- Input for this task:
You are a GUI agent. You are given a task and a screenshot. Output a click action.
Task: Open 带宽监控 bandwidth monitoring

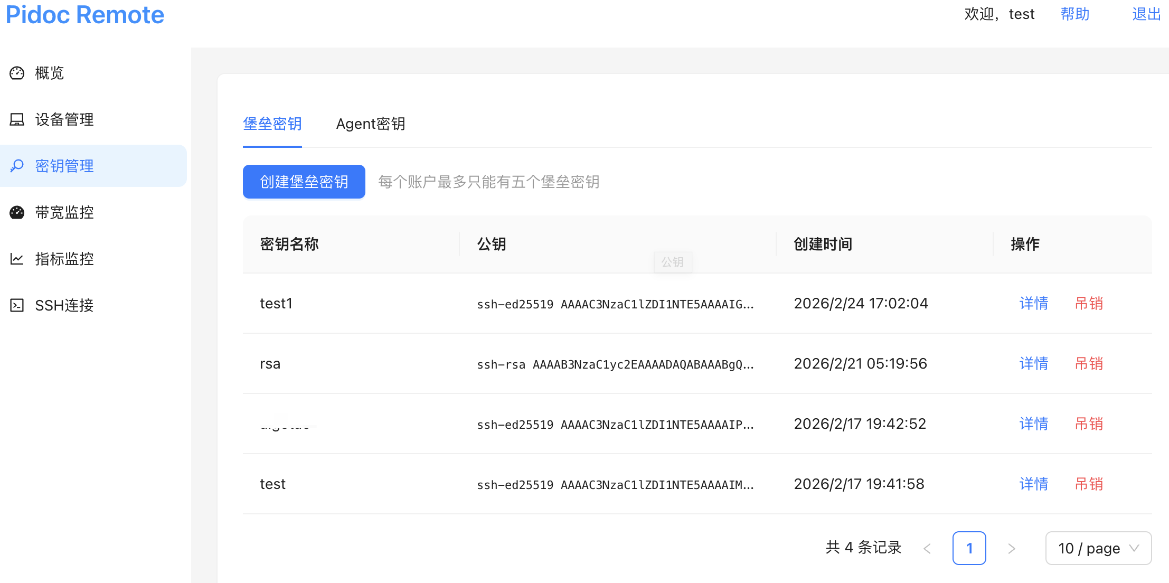pos(63,212)
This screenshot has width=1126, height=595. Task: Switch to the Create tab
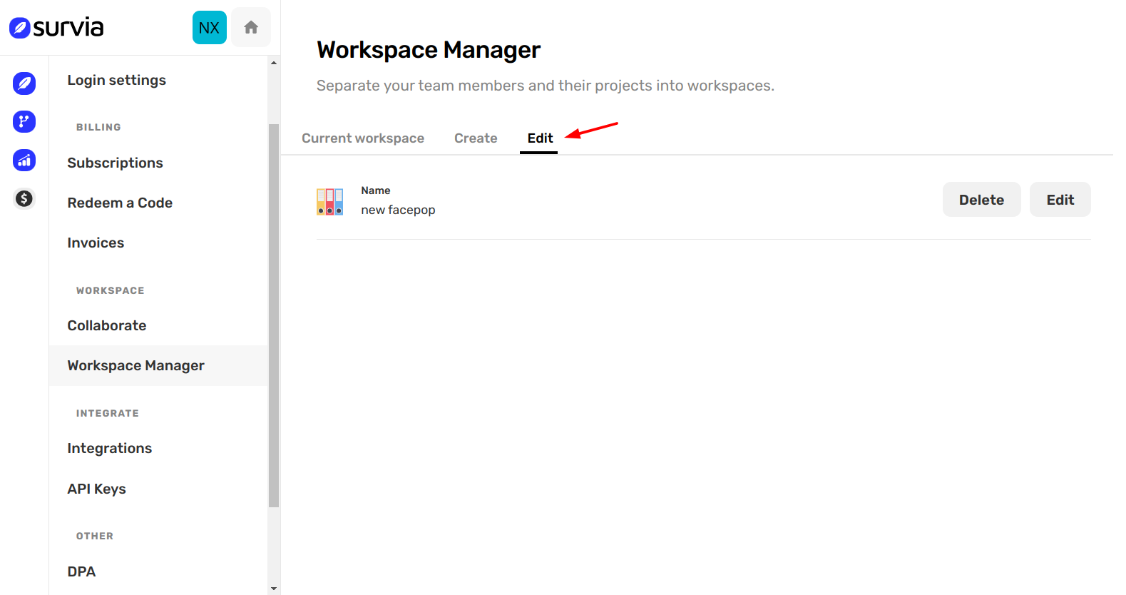[476, 138]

- Direction: Reproduce the material above with every occurrence of "screenshot" swapped for "screen capture" and all other text left unchanged. Omit the pictures from your answer.

- The response:
You are a GUI agent. You are given a task and a screen capture. Output a click action.
Task: Open 带宽监控 bandwidth monitoring

pos(63,212)
This screen capture has width=1126, height=595. Task: Switch to the Create tab
[476, 138]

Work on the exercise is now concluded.